Times are tough, but at least they keep us laughing.
18 May, 2009
Coming soon to the book-jacket of a best-seller near you, just in time for mindless summer reading:
After spending nearly ten years cutting her teeth in the fast-paced, unapologetic world of the indie film scene, a passionate and motivated woman in her late-20s is hit hard by the crumbling economy. Trying to get by on short freelance stints here and there hardly quells her creative hunger or balances the checkbook. Desperate for money and activity, she lands a job at a quaint bakery in her charming Brooklyn neighborhood, serving cookies, cakes and coffee to her neighbors with dispensable incomes. One day, the jangle of the bell on the door brings in a dashing, sympathetic man with more than just sweet-tooth. Ultimately, working at the bakery teaches her that there’s more to life than Hollywood, there’s more to living than expense accounts, and there’s more to love than romantic comedies.

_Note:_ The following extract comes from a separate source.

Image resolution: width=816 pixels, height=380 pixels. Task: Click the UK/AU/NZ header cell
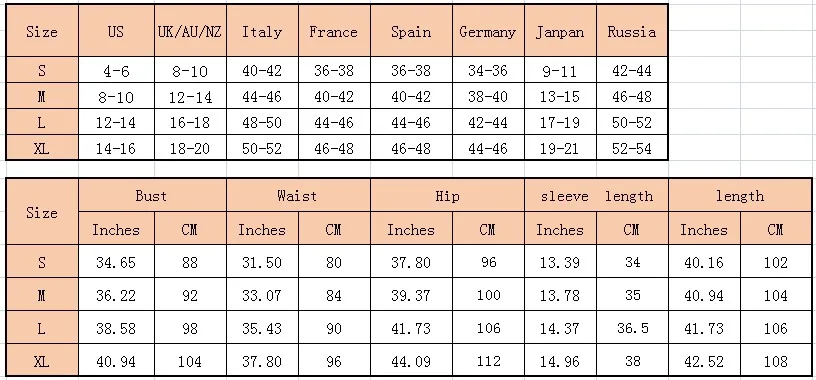click(x=190, y=31)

My life has recently taken a turn for the flighty and frivolous world of fructose (although I’m still waiting for the dashing sweet-toothed stranger). Not high drama, I’ll give you that, but I’m fairly sure that I can sell the rights to the Lifetime Movie Network. I’ll call it Sugar, or maybe Cookie, and it will be light and predictable and charming and flowery and filled with a few unconvincing passionate kisses here and there. Kind of the exact opposite of real life.
7 May, 2009
I was enjoying the Spring sunshine while walking down Clinton Street yesterday, trying to sweep the ickiness of a bad day out of my head. I had my camera in tow and was snapping away at whatever struck my Brooklyn-style fancy.
I happened upon a brownstone’s tiered stoop, on which rested a dusty old turntable.
I promptly picked it up and was suddenly enormously happy to be bringing it home.
I still haven’t tested it to know if it works, but to be perfectly honest, I don’t really care.